Kylian Mbappé, anziché Marcus Thuram. Sconcertati dall’annuncio a sorpresa dello scioglimento il 9 giugno, i padroni rompono progressivamente il silenzio sulla questione delle elezioni legislative del 30 giugno e del 7 luglio. Se inizialmente alcuni invocavano una barriera contro il Raggruppamento Nazionale (RN), sulla falsariga del calciatore Marcus Thuram, ora la maggior parte dei discorsi mira a rimandare indietro il “estremi”secondo l’espressione usata domenica 16 giugno dal capitano dei Blues, Kylian Mbappé.

Anche se ciò significa fare un ulteriore passo avanti.
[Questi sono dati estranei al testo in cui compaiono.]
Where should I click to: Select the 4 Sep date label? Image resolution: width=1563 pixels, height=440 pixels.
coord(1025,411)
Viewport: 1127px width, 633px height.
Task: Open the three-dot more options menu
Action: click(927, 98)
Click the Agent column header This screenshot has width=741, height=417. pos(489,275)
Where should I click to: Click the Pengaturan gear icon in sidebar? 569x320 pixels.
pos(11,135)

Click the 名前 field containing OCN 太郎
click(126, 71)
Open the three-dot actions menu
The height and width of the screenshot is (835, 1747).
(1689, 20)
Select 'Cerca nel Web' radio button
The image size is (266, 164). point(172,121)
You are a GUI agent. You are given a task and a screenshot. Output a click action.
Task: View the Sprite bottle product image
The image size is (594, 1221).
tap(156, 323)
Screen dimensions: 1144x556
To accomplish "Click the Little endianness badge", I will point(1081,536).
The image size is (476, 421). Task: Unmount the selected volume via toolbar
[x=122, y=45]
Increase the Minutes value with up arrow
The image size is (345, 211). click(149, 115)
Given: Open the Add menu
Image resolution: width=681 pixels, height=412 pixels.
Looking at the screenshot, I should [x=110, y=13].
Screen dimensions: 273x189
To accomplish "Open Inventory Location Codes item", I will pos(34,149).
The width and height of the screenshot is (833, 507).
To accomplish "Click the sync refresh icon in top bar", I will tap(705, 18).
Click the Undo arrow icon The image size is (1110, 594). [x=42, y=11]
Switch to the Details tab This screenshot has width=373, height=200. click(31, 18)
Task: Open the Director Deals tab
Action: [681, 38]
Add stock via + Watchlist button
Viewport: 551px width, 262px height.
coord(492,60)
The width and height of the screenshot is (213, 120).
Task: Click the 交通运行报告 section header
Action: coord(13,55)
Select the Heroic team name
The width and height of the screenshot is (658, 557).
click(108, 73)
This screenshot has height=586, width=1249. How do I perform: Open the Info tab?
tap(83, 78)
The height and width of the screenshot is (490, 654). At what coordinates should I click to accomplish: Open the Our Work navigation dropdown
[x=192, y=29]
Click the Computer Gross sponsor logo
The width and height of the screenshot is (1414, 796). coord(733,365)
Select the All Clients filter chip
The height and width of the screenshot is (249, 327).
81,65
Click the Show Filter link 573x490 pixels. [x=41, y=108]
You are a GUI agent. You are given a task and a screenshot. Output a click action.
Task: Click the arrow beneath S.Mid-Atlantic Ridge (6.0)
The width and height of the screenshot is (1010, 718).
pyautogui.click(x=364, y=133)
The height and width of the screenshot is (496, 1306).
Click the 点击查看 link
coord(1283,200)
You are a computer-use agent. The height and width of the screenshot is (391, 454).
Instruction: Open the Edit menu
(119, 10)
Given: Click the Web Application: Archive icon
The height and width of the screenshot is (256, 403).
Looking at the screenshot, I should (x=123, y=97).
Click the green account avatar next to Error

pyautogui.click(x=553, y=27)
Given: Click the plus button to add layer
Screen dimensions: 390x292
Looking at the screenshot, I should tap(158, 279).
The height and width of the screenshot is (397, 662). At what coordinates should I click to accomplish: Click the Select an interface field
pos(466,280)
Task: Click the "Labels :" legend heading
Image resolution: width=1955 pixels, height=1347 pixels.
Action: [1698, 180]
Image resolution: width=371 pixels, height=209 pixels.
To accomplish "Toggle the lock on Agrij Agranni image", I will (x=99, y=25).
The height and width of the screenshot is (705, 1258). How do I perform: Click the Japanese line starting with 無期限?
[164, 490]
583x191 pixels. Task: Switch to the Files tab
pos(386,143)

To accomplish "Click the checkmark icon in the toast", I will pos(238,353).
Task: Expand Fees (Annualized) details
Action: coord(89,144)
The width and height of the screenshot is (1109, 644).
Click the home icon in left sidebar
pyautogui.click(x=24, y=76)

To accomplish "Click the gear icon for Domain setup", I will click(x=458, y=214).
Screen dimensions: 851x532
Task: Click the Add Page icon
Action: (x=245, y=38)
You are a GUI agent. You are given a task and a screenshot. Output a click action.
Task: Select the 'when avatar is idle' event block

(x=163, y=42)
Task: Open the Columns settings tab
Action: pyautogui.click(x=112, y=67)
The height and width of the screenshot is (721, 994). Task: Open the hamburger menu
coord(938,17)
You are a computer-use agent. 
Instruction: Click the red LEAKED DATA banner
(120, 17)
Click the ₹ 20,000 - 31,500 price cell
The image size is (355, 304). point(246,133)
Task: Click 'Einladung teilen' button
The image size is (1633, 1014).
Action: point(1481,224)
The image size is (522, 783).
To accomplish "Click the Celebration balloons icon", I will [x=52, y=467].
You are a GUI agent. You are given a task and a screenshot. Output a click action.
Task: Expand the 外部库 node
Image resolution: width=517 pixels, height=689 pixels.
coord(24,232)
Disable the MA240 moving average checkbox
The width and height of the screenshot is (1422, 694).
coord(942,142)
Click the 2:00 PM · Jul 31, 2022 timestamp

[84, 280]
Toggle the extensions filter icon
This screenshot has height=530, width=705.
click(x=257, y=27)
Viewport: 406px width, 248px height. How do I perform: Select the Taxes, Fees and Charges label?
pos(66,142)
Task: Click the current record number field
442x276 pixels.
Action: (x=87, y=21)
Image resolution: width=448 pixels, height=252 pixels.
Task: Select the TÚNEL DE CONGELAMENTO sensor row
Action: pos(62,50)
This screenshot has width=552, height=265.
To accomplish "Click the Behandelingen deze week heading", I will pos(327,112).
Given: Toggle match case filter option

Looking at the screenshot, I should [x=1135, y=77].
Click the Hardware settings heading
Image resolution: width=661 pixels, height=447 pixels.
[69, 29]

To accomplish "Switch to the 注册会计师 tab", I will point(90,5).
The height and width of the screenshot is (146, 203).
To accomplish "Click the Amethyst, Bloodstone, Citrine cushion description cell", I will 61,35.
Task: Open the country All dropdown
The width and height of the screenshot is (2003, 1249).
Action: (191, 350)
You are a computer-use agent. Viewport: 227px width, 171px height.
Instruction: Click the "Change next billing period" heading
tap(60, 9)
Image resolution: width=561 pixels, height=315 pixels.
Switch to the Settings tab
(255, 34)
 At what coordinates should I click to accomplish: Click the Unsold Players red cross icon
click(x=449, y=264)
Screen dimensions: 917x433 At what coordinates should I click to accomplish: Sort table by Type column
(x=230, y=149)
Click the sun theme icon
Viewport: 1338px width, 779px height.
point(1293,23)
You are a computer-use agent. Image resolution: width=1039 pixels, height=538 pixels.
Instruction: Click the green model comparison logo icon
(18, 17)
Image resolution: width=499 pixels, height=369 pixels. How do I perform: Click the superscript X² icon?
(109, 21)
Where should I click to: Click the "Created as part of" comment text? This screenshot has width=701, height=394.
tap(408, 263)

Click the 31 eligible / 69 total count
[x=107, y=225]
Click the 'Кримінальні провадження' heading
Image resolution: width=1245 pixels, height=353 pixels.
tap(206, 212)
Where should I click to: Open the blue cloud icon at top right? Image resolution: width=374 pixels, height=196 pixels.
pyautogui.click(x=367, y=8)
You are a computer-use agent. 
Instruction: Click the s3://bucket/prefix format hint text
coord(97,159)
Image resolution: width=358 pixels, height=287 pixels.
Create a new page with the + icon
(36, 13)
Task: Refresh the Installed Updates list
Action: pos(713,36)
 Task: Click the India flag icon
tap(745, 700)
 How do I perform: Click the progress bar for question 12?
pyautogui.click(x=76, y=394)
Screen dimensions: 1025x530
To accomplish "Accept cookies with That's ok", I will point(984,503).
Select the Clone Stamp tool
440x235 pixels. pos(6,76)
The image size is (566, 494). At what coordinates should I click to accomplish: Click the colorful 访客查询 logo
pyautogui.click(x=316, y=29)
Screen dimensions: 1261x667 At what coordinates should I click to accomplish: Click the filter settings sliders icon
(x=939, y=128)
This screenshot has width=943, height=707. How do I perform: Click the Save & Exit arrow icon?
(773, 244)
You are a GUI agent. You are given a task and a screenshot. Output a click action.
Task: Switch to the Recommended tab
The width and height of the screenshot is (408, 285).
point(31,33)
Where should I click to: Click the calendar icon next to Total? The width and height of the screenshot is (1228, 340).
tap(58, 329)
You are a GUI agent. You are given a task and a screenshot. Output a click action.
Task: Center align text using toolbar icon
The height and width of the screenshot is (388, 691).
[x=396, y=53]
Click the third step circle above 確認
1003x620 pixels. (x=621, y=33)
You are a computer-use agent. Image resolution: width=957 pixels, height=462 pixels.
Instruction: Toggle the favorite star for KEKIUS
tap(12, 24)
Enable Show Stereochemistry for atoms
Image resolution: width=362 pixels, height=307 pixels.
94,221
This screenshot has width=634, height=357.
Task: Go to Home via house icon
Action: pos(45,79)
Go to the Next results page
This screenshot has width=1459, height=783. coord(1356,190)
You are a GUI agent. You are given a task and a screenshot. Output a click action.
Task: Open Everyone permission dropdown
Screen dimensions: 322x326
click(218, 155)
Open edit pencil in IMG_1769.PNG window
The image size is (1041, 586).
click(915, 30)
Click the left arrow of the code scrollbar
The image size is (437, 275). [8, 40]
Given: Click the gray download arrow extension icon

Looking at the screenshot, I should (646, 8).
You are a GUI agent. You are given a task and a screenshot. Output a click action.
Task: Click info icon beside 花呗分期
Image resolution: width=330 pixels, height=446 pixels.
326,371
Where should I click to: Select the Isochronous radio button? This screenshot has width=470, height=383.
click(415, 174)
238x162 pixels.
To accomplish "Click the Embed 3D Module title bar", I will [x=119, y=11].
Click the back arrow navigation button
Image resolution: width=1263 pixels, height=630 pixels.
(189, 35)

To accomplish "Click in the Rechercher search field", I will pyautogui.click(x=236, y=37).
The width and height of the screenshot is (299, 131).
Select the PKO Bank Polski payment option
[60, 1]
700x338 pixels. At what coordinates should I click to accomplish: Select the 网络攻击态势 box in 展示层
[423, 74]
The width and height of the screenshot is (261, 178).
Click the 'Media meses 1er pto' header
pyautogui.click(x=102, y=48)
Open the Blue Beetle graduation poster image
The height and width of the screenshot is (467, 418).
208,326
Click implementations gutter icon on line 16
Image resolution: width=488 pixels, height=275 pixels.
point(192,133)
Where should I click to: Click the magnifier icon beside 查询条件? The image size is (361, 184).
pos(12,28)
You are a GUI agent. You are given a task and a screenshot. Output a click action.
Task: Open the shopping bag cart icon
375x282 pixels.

Prima ancora di sentire giovedì i leader del partito e della coalizione, Patrick Martin, presidente del Medef, ha espresso il suo verdetto in un’intervista pubblicata mercoledì sul sito del Figaro : “Il programma del Raduno Nazionale è pericoloso per l’economia, la crescita e l’occupazione francese; quello del Nuovo Fronte Popolare [NFP] lo è altrettanto, se non di più. » Il capo dei capi dice ad alta voce ciò che i suoi membri mormorano sottovoce: la presenza della France insoumise (LFI) nella coalizione di sinistra concentra i timori degli ambienti economici che, gradualmente, hanno abbandonato i cordoni sanitari anti-RN mischia.

Certamente, tranne che nel settore della difesa dove si sono svolti vertici, come a Safran, la maggior parte dei grandi capi afferma di non aver discusso né con Marine Le Pen né con Jordan Bardella, e nemmeno di essere stata sollecitata. Ma le federazioni settoriali e altre lobby imprenditoriali forniscono il collegamento con il partito leader in Francia. “Per un gran numero di loro i padroni non sono passati alla Marina militare, ma si arrangiano, è vero”deplora Jean-François Rial, direttore generale di Voyageurs du monde, uno dei pilastri della “diga”.

“Partecipare al dibattito pubblico”

La grande domanda ora è se la manifestazione del leader della LR, Eric Ciotti, orchestrata dall’imprenditore conservatore bretone Vincent Bolloré, porterà sulla sua scia quella di grandi uomini d’affari di cui il partito ha bisogno per affermare la propria credibilità nelle questioni economiche. .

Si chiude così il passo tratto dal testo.